## Work task
For the material below, return exactly the lines starting at the line containing "For every named target in this 447×2576" and ending at the line containing "[button] (15, 12)", both ends included, and no others.

## Information provided
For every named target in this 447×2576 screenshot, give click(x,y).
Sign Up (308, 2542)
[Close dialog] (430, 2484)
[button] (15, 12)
==
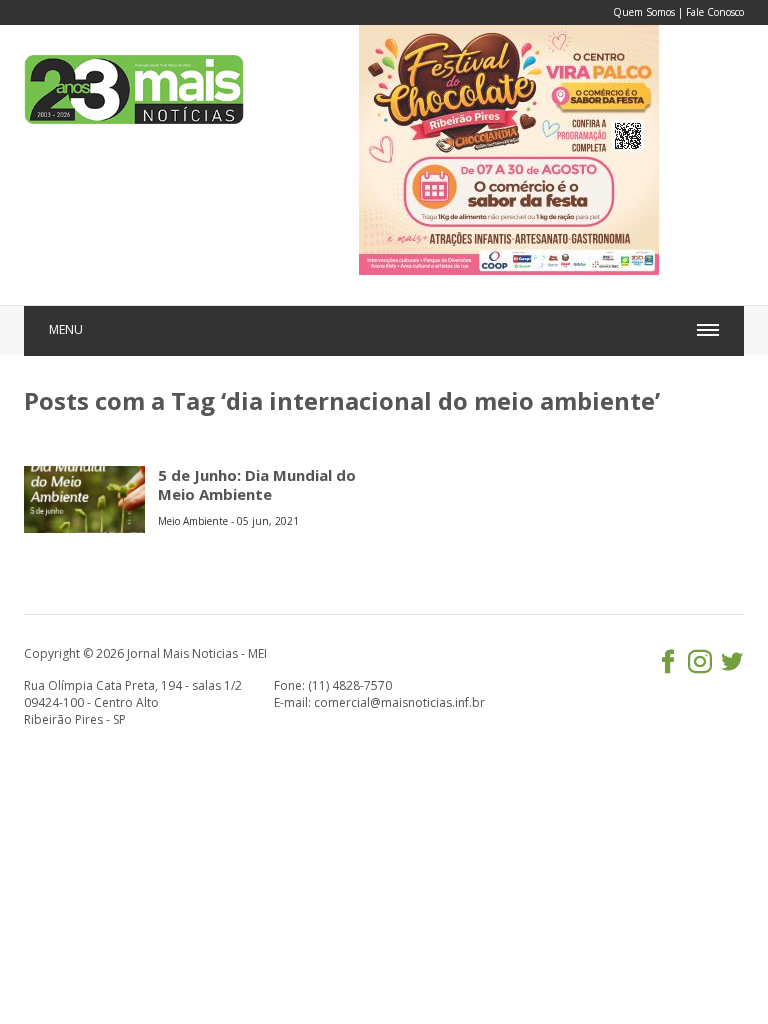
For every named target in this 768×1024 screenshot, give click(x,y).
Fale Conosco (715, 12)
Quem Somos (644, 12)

## Your response
For every named target in this 447×2576 screenshot, give click(x,y).
Sign Up (308, 2542)
[Close dialog] (430, 2484)
[button] (15, 12)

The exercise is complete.